▶ [Task details] Rewrite the part of the material that opens with the line containing "Viewport: 998px width, 380px height." and closes with the line containing "Looking at the screenshot, I should [x=1092, y=29].", changing every "Screen dimensions" to "Display size" and leaving everything else as it is.
^^^^
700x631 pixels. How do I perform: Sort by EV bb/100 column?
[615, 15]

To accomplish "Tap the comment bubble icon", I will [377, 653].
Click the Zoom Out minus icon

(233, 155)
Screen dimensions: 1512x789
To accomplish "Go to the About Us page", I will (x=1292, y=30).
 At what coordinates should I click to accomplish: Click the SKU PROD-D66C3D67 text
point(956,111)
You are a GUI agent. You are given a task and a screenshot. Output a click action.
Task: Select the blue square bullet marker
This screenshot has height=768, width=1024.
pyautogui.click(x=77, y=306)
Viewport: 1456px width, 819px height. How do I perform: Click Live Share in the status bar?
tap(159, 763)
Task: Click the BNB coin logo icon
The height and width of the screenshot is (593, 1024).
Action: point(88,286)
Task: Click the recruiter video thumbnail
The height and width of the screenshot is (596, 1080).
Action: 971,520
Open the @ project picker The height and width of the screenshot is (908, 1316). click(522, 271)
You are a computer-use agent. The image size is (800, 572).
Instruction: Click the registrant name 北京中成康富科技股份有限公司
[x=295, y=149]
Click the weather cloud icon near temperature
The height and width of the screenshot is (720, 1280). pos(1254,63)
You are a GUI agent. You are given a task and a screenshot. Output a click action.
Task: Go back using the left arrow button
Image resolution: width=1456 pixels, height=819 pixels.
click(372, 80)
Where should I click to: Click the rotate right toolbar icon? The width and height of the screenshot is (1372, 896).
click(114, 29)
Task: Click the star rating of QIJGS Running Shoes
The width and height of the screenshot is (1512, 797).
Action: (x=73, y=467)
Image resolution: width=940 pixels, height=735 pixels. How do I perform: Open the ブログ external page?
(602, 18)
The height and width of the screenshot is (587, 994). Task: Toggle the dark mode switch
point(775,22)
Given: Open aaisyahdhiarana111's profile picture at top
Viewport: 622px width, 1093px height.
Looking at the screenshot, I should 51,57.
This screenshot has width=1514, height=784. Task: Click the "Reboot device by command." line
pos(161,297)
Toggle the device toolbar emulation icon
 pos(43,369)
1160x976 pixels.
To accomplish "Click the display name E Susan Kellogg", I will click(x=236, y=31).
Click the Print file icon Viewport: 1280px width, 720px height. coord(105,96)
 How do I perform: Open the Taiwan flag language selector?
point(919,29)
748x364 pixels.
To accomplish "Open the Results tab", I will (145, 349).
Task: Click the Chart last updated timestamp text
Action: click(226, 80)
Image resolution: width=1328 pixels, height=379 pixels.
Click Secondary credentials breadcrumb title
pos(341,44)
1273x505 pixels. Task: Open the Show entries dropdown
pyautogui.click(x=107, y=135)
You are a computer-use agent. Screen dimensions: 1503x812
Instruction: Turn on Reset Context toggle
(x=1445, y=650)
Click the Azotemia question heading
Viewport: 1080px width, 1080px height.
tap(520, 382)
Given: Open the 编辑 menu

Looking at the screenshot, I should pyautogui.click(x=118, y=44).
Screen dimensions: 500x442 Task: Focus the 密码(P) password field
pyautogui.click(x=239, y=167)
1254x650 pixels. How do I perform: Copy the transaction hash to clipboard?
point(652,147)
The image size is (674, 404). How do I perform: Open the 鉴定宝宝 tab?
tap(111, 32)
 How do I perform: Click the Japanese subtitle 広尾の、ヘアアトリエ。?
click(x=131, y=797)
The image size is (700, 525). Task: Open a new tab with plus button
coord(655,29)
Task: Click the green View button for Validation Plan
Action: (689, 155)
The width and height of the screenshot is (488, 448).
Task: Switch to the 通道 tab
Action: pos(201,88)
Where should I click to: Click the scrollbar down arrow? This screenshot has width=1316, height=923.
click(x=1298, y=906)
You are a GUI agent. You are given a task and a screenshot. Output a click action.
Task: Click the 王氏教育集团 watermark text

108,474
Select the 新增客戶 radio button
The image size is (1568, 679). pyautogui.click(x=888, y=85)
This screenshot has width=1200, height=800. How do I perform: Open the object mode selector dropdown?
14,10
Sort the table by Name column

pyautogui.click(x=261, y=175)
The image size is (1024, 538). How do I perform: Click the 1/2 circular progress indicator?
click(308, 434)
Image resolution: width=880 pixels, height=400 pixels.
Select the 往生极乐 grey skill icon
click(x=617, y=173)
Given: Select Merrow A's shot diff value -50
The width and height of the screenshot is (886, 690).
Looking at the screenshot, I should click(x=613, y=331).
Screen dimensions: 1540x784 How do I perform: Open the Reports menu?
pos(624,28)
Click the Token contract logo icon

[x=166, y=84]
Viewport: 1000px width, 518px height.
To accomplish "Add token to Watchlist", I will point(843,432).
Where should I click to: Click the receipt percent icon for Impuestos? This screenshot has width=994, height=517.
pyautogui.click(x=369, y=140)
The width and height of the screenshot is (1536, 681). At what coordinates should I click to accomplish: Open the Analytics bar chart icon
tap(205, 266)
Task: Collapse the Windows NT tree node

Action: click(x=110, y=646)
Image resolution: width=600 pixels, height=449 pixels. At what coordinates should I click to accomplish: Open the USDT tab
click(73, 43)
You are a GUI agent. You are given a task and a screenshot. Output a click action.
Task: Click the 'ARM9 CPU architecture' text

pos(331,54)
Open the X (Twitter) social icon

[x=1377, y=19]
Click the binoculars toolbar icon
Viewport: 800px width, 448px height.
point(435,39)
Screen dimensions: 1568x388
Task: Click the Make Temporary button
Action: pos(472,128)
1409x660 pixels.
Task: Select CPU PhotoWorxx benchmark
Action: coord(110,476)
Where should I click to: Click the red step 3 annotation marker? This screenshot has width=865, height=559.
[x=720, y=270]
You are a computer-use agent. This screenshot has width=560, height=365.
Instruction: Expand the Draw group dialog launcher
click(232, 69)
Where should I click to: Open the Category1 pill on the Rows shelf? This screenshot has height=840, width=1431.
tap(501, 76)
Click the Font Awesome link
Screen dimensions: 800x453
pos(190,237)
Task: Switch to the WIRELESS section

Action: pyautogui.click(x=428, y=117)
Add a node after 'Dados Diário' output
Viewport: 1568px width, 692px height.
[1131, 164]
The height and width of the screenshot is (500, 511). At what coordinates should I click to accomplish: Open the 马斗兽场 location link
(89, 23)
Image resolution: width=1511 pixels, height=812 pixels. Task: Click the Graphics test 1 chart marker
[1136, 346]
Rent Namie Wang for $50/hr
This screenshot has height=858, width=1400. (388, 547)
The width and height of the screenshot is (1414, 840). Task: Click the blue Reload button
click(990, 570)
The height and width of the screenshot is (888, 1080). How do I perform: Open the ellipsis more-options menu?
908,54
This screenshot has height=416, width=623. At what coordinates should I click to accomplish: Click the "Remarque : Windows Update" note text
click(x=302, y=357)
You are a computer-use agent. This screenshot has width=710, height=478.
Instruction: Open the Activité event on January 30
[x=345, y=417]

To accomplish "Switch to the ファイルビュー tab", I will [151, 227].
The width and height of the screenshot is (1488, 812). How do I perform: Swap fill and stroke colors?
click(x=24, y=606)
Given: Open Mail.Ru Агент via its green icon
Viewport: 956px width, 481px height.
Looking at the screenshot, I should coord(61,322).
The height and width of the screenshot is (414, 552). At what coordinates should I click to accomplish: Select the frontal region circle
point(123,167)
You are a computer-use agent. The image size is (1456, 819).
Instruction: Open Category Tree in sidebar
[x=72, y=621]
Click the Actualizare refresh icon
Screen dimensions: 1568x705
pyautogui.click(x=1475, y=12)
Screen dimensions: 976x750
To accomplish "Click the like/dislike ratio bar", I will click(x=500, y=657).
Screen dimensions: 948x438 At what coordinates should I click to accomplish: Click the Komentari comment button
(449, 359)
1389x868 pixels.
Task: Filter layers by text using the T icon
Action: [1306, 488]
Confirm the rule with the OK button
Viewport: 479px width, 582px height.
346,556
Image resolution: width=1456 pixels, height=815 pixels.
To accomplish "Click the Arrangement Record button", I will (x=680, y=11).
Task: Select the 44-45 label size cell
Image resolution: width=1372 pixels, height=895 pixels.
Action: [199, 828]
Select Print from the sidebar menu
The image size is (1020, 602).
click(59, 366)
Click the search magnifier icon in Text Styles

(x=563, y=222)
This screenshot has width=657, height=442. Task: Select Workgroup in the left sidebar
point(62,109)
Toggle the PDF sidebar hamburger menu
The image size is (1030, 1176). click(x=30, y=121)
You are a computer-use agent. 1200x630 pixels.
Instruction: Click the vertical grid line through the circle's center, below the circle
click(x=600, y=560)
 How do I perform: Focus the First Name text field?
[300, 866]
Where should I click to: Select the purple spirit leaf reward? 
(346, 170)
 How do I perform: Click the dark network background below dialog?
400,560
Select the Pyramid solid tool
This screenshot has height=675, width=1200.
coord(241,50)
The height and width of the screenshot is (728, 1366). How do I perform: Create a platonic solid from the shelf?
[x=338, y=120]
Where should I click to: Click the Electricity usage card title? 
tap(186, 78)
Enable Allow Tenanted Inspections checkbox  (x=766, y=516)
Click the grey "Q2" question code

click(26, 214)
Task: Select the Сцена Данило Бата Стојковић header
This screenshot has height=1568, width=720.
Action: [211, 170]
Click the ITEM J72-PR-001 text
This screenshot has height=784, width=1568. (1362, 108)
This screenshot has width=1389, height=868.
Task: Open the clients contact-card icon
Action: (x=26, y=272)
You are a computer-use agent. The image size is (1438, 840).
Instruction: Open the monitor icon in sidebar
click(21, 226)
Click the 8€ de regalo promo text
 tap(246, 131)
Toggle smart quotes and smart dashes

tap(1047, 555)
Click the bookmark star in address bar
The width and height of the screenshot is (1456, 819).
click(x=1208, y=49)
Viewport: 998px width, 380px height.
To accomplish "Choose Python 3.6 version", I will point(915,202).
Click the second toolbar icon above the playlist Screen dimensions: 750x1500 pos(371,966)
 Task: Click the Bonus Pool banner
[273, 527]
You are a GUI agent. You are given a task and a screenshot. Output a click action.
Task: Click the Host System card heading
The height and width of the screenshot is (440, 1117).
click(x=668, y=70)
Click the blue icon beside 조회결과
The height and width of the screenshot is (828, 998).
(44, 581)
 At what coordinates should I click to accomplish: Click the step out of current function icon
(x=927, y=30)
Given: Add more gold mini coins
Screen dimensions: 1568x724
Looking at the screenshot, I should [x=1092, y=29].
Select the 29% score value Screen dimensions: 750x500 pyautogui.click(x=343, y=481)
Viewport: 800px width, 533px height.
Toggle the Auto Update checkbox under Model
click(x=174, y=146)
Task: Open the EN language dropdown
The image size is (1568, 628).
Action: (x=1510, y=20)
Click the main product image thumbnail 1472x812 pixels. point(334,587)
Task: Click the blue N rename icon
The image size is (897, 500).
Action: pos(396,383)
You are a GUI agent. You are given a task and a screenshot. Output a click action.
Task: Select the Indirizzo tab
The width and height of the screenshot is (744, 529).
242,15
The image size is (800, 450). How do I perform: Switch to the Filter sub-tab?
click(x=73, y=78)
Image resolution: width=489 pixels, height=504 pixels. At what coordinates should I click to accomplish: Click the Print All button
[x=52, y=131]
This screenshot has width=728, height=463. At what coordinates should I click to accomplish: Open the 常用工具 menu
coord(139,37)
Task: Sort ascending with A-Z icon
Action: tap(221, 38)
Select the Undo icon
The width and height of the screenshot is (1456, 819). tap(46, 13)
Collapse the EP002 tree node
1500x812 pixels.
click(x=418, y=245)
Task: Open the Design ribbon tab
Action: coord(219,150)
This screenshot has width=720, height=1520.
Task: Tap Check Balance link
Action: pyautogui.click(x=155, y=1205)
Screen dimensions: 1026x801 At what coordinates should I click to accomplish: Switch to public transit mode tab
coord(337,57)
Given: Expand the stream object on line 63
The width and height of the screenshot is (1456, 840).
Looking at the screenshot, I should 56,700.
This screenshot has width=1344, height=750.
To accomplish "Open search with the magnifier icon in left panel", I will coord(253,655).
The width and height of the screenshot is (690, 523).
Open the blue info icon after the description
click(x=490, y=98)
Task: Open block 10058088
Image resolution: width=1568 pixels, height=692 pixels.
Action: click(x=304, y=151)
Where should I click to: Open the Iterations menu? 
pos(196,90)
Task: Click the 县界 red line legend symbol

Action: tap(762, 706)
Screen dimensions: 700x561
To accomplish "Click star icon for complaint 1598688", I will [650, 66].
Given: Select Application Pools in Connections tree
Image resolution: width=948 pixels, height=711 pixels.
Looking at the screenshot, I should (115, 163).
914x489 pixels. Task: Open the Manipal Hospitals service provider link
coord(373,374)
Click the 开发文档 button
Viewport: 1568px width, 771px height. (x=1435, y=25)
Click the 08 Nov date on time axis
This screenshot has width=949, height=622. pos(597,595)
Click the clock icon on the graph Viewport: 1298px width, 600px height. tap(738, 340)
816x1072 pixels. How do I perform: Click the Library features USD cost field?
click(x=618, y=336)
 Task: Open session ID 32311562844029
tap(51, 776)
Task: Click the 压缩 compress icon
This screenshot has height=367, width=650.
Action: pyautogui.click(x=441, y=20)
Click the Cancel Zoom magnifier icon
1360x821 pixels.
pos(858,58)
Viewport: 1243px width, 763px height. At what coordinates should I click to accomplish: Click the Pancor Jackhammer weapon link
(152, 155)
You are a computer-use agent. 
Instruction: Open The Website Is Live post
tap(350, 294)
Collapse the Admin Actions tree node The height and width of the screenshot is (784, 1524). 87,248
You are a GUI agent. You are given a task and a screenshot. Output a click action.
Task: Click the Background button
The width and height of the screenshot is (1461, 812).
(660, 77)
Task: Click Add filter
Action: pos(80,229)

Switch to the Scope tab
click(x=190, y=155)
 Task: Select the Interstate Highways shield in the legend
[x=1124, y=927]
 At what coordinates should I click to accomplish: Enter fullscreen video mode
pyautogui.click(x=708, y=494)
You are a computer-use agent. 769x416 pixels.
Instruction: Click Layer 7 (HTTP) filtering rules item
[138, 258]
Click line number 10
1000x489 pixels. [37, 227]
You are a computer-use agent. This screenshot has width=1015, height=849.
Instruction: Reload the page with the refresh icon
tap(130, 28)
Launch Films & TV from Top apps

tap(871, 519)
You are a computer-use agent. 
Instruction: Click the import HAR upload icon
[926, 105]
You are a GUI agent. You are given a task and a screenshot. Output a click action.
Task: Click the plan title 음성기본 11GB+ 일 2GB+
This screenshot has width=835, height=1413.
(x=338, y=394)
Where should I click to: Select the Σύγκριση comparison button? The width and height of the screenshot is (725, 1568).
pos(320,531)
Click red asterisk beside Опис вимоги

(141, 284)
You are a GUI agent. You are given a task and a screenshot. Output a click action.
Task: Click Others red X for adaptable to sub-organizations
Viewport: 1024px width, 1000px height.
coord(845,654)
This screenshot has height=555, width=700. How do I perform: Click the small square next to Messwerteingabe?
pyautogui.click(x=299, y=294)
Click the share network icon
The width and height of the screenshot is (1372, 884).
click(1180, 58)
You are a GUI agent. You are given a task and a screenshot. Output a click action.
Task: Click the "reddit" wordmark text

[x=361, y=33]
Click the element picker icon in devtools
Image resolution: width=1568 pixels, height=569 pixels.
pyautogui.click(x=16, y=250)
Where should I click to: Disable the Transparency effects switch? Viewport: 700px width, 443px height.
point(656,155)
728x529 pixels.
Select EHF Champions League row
^^^^
▶ [The output]
Viewport: 998px width, 380px height.
To accomplish "Choose Python 3.6 version", I will point(915,202).
Click the second toolbar icon above the playlist Display size: 750x1500 pos(371,966)
 Task: Click the Bonus Pool banner
[273, 527]
You are a GUI agent. You are given a task and a screenshot. Output a click action.
Task: Click the Host System card heading
The height and width of the screenshot is (440, 1117).
click(x=668, y=70)
Click the blue icon beside 조회결과
The height and width of the screenshot is (828, 998).
(44, 581)
 At what coordinates should I click to accomplish: Click the step out of current function icon
(x=927, y=30)
Given: Add more gold mini coins
Display size: 1568x724
Looking at the screenshot, I should [x=1092, y=29].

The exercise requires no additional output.